Генерал Чагаев, как и обещал, прибыл на прощание с нашими товарищами.
— Могли бы и раньше дать Героя Олегу Игоревичу. Зачем он ему теперь, — прошептал стоящий рядом со мной в строю Кеша и удручающе вздохнул.
За всё время в Сирии плохая погода была считанные дни. И вот сегодня она испортилась и была подстать прощанию. Всё шло к тому, что должен был пойти дождь, но на бетон так ничего ещё не капнуло.
К строю подъехали машины. Замполит полка приготовился подать команду.
— Смирно…
— Вольно. Не стоит, — махнул рукой Василий Трофимович, выйдя из машины.
Стального цвета облака буквально в несколько секунд нависли над некогда солнечным Хмеймимом. Тут на горизонте показался ГАЗ-66, который и вёз гробы с нашими товарищами. Когда машина подъехала, их вынесли и поставили перед строем на специальные подставки.
На каждом из гробов лежала фуражка, а рядом стоял почётный караул. Чагаев вышел на середину и хотел начать свою речь, но выдержал паузу.
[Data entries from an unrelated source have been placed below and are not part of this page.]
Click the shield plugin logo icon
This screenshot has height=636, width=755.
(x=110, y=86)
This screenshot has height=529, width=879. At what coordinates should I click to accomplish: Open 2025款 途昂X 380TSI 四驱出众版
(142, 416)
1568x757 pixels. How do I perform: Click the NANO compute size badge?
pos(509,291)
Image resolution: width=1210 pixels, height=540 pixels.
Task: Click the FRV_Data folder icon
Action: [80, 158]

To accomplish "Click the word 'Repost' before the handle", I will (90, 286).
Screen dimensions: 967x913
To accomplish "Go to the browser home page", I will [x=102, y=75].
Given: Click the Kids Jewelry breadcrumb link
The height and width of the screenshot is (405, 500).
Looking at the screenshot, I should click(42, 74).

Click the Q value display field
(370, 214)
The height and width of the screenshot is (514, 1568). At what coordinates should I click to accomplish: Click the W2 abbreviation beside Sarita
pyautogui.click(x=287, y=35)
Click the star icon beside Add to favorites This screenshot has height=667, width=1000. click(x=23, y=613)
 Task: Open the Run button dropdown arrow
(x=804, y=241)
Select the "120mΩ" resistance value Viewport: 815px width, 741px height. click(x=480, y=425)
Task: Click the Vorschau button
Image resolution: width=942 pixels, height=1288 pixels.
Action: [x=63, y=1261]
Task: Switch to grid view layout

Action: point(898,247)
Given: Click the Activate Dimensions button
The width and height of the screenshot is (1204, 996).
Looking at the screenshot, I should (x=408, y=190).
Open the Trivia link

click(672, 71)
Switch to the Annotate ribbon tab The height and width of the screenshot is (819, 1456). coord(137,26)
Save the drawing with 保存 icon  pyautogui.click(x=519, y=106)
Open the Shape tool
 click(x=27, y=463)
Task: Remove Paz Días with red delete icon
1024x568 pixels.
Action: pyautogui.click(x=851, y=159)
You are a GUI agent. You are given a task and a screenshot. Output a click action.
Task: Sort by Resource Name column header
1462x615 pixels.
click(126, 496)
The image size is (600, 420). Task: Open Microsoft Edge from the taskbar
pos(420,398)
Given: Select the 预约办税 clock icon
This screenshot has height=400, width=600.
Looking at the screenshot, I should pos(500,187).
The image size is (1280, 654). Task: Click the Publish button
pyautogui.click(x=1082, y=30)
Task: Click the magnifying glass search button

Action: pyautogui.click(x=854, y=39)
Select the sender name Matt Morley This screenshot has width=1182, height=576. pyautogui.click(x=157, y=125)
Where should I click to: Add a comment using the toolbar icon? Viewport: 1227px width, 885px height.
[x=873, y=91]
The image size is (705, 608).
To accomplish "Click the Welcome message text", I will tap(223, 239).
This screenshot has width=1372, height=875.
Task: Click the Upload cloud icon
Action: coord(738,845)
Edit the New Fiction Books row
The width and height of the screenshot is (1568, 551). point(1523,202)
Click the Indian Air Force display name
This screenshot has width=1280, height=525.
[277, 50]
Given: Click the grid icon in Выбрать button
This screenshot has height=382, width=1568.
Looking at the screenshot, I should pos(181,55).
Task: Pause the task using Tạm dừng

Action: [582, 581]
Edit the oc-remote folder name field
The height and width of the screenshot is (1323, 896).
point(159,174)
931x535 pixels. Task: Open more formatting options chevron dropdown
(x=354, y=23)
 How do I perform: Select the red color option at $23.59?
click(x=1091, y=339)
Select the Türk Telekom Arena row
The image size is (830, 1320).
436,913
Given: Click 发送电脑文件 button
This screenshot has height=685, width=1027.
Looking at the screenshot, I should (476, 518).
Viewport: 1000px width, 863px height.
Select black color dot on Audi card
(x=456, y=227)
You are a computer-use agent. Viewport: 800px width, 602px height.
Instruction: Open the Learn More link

Он повернулся, подошёл ближе к гробам и внимательно посмотрел на фотографии погибших.
Тут и пошёл дождь. Форма начала намокать, а с носа начали скатываться мелкие капли. Командующий повернулся и продолжил молчать, смотря на длинный строй военных, стоящих перед ним в промокших одеждах. Он ничем сейчас не отличался от нас.
— Светлая память ушедшим в вечный полёт. Да, погибли наши братья. Воины, о которых стоит писать и рассказывать детям. Они — пример для каждого из нас. Но… это не конец, товарищи. У нас ещё впереди много работы. Всем готовиться к операции.
Это означало, что переговоры в Пальмире прошли неудачно.